Walking around the Davis Center's cavernous theatrical spaces, one of which is set up for a play about Winnie the Pooh, Keyes is clearly in his element. As he talks excitedly about his work, his sentences are punctuated with rhythmic demonstrations of stomp, jazz riffs, and a bit of finger snapping. "This place offers more variety of opportunity than I believe a public school teacher would have," he says.

In the first year of the program, the outreach was only to Columbus public schools. This year, the plan is to include other elementary schools that are within a reasonable drive of Columbus. Also new this year is a summer program that introduces children to elementary general music. The focus is on American musical genres-blues, field songs, jazz, pop, ragtime, and spirituals. The children are given the freedom to compose their own songs and to make up raps based on the day's news.

In addition to his work at Davis, Keyes conducts the Delaware Community Chorus and sings in the OSU Men's Glee Club and the choir at St. Mark's. He also teaches a class on the history of American music in the Upper Arlington Life-Long Learning Program. "I think you become a better singer if you understand the history of the music you're singing," he observes.

Have there been sacrifices involved in making a mid-life career change? "Certainly there have been," says Keyes. "We eat out less, we take less-fancy vacations. But my wife and children have been completely supportive of my decision."

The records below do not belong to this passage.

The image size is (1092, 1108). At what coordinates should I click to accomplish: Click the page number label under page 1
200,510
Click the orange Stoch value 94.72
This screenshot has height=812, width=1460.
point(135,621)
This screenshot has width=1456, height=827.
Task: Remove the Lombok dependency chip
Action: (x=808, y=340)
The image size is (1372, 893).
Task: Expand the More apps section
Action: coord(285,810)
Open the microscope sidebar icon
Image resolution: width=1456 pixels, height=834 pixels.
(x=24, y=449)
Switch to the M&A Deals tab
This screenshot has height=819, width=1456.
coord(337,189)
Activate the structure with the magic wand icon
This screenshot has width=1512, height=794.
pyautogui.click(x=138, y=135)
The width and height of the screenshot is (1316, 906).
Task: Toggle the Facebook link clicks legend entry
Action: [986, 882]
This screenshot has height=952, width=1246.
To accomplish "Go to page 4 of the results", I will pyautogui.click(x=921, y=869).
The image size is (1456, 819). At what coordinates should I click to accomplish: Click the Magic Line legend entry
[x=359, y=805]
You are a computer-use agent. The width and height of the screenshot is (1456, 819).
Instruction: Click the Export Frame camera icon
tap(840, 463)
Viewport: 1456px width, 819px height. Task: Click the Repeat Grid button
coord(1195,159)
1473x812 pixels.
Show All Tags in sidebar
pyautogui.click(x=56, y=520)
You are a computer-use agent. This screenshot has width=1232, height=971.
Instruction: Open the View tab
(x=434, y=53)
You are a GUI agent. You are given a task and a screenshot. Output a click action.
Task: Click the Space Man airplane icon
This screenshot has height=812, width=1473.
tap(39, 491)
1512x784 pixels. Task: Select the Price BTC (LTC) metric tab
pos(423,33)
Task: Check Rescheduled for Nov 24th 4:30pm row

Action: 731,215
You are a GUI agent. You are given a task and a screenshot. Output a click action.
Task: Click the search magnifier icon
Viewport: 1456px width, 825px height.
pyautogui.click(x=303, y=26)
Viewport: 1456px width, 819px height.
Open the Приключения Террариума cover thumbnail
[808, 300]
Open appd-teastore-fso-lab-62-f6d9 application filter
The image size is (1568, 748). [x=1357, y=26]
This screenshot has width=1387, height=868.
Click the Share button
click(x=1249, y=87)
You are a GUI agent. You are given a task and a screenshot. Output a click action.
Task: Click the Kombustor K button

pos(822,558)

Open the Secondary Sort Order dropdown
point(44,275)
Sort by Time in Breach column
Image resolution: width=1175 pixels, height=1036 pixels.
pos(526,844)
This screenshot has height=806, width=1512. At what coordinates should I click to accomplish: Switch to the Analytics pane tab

Marriage to Barbara added two more children to the family, Catherine, who is the same age as Tiffany (twenty-nine), and Nathan, who is twenty-six. All the children except for Nathan, who makes his home in Colorado, are living in the Columbus area.

Keyes has embraced his new vocation with the zeal of the converted. "I just like to be around music, and what is amazing is that now I get paid to think about music and do things with music. Imagine that! No Puritan work ethic, no suffering."

The inner voice whispered music. The inner voice whispered teach. And there we are.